Now, back to Dignity PLC and below are 10 important things to understand the funeral provider business model.
Dignity PLC – Business Model
As mentioned, Dignity’s funeral service is the money generator out of the three divisions.
Funeral Services makes up 70% of total sales. If we look at the market share, then Dignity accounts for 12.3% of all funeral services in the UK and 9.8% of Crematoria.
The other revenue stream comes from pre-arranged funeral plans. This arrangement allows a person to pay the full lump sum or a monthly instalment towards the cost of a funeral. And sales growth in this division has stalled since 2014.
Here is more information on funeral plans at Which.co.uk.
Let’s look at some KPIs numbers. The number of funeral services performed has been stagnating, but revenue has doubled meaning revenue per funeral has increased. The same can be said for crematoria as the volume rose by 50% with turnover tripling.
Dignity’s cash margins
First, we start by assessing Dignity operating cash margins.

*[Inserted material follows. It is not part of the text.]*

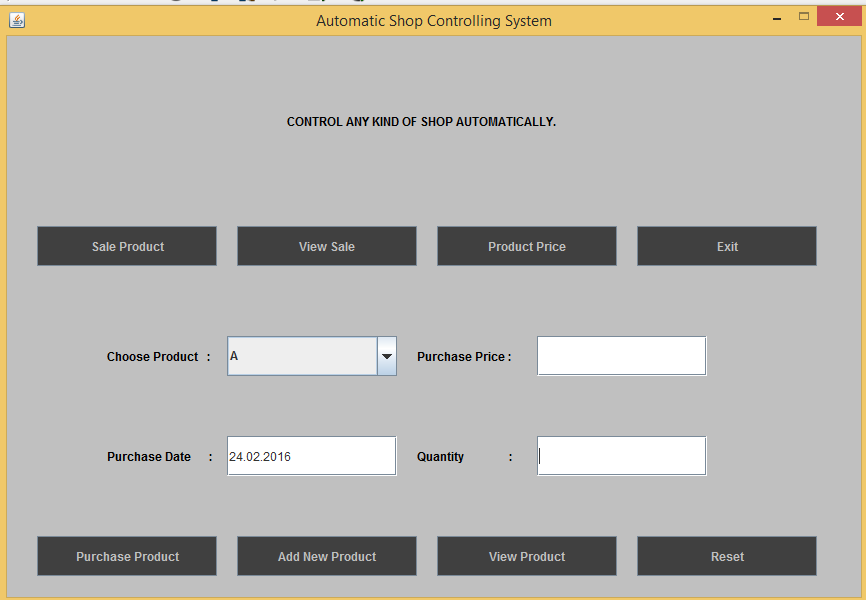The height and width of the screenshot is (600, 866).
Task: Click "Add New Product"
Action: 326,556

The company maintains quite a high margin of between 30% and 40% while seeing higher operating cash profit. It means it was able to generate cash profit that is in proportion with sales.
Dignity’s ROCE + ROCI
Looking at Dignity’s ROCE and return on net assets, we get a consistent performer.
Dignity’s ROCE number is in the mid-teens for a long period. This gives stability to a business model that is working. And it shouldn’t surprise investors because the number of deaths in the UK has been constantly in the range of 500,000 to 600,000.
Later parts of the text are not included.